- _Set exercise_
Please turn the lines from the one containing "Click Sunday So 20 entry" through the one containing "[x=991, y=690]", both included, into a numbered list, dropping any blank lines.

•••••

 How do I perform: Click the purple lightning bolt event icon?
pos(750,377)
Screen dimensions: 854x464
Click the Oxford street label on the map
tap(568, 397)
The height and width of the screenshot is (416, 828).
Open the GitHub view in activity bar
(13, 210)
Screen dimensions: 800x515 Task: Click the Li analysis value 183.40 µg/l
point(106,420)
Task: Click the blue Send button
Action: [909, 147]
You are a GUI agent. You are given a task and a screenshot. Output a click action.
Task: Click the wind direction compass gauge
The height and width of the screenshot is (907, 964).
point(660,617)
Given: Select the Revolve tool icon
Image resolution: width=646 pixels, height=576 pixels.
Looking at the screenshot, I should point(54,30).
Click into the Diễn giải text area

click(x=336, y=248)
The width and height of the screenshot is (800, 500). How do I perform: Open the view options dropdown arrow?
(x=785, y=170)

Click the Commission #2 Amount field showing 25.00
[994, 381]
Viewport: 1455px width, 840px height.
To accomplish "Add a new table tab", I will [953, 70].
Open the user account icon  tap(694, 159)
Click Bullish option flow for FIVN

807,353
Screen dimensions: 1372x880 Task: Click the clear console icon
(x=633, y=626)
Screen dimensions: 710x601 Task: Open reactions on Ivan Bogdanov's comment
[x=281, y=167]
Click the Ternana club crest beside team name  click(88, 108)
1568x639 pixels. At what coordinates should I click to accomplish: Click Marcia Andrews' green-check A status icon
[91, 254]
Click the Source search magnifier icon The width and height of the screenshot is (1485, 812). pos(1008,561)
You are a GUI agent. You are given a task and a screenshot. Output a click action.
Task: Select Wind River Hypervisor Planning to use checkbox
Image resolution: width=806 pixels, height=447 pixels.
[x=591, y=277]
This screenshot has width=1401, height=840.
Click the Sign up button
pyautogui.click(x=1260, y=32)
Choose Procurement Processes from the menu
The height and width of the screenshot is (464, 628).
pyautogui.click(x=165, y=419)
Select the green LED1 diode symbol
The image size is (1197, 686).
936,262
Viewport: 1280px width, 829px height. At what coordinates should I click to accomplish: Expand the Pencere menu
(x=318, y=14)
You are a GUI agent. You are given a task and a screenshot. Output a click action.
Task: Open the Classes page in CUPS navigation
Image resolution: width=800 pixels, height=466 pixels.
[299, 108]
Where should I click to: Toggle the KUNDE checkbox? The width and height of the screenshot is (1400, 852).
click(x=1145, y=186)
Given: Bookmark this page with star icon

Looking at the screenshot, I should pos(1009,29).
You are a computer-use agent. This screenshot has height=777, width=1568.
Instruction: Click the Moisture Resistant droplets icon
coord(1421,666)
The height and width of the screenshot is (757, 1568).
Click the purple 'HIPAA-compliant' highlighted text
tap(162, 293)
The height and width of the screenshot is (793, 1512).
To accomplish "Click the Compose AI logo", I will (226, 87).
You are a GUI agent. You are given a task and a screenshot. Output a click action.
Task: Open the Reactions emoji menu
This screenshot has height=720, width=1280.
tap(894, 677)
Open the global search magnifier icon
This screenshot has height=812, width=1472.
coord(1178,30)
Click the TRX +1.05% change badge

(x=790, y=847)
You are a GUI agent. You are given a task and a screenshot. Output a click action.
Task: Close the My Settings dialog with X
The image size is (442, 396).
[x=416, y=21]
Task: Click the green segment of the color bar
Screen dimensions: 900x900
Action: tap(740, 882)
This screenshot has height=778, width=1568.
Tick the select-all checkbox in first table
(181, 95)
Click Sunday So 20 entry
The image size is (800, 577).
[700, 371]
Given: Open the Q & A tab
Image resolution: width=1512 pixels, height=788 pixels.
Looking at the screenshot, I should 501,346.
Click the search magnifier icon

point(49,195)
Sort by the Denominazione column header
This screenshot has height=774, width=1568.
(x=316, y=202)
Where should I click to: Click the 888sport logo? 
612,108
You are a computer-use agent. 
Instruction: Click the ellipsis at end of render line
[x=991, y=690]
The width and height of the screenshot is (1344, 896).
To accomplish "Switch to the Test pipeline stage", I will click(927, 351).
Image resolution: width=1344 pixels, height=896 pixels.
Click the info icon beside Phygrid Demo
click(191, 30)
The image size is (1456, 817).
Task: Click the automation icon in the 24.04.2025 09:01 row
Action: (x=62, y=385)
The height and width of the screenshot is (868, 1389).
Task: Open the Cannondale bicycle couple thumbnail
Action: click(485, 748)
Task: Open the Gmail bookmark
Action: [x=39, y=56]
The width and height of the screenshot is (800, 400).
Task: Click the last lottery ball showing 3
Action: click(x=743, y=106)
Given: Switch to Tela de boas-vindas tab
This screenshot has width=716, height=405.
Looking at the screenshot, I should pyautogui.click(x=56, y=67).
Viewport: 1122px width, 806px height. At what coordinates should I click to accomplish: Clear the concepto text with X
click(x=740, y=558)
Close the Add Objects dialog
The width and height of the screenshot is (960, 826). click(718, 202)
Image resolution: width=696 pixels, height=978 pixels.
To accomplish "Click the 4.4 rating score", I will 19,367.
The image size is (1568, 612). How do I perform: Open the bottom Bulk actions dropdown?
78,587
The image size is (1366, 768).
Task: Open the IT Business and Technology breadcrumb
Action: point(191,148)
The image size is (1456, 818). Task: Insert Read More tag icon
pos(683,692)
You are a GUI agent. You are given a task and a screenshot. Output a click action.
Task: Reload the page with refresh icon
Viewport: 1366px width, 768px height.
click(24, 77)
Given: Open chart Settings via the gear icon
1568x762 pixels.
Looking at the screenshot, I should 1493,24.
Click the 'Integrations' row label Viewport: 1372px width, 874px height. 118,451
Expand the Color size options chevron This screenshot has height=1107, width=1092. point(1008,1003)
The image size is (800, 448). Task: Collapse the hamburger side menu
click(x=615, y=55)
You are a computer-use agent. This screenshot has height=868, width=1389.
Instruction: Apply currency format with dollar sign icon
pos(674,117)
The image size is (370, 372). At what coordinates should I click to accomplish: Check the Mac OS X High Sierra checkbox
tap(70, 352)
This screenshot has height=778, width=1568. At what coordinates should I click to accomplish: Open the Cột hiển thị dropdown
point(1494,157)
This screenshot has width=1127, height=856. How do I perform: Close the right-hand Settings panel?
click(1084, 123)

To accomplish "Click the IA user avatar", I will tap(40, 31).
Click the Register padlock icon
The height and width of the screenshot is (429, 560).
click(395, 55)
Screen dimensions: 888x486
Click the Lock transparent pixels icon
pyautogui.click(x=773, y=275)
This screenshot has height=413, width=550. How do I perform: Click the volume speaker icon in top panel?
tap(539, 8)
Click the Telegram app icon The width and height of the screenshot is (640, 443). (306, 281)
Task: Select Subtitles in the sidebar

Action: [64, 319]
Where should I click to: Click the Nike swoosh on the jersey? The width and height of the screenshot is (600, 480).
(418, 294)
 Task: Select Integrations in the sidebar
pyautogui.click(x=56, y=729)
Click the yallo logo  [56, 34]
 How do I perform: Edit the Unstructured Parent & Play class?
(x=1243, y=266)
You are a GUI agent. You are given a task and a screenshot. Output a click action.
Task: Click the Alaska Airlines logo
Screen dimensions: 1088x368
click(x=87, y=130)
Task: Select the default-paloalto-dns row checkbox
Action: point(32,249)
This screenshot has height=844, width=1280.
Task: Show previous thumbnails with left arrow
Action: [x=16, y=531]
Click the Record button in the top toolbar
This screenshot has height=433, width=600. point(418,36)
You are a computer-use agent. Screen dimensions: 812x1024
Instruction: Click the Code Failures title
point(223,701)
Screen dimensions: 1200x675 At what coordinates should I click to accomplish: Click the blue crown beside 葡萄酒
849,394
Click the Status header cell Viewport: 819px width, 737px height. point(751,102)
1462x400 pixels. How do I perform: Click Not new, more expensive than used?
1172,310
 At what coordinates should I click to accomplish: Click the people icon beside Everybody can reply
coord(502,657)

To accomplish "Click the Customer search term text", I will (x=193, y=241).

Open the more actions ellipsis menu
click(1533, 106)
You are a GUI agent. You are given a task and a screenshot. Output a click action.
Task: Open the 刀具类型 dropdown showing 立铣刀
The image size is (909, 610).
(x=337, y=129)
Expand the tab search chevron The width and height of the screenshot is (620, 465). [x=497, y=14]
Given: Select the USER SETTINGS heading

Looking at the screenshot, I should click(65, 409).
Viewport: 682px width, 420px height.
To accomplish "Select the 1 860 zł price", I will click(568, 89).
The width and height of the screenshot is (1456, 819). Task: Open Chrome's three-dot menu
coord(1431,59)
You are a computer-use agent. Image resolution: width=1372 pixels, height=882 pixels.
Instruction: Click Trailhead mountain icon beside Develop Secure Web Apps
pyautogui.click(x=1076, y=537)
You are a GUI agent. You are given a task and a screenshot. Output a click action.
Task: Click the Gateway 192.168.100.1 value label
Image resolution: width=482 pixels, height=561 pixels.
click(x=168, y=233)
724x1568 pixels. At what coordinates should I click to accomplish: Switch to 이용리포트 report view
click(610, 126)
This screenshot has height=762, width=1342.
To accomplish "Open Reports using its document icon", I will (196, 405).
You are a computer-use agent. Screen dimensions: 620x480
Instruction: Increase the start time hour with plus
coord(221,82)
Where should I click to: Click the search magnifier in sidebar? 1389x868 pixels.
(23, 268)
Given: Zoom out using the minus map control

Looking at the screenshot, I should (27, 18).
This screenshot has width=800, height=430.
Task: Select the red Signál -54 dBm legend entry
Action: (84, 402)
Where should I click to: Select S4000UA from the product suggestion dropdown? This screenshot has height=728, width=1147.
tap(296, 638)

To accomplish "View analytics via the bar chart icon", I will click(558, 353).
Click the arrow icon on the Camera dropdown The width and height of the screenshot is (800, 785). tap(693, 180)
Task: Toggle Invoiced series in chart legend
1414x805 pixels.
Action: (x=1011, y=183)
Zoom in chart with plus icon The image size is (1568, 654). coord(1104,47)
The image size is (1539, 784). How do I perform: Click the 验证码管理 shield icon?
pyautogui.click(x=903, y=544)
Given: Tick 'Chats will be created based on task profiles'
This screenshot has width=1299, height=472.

•••••

- _The result_
1. Click Sunday So 20 entry
2. The image size is (800, 577).
3. [700, 371]
4. Given: Open the Q & A tab
5. Image resolution: width=1512 pixels, height=788 pixels.
6. Looking at the screenshot, I should 501,346.
7. Click the search magnifier icon
8. point(49,195)
9. Sort by the Denominazione column header
10. This screenshot has height=774, width=1568.
11. (x=316, y=202)
12. Where should I click to: Click the 888sport logo? 
13. 612,108
14. You are a computer-use agent. 
15. Instruction: Click the ellipsis at end of render line
16. [x=991, y=690]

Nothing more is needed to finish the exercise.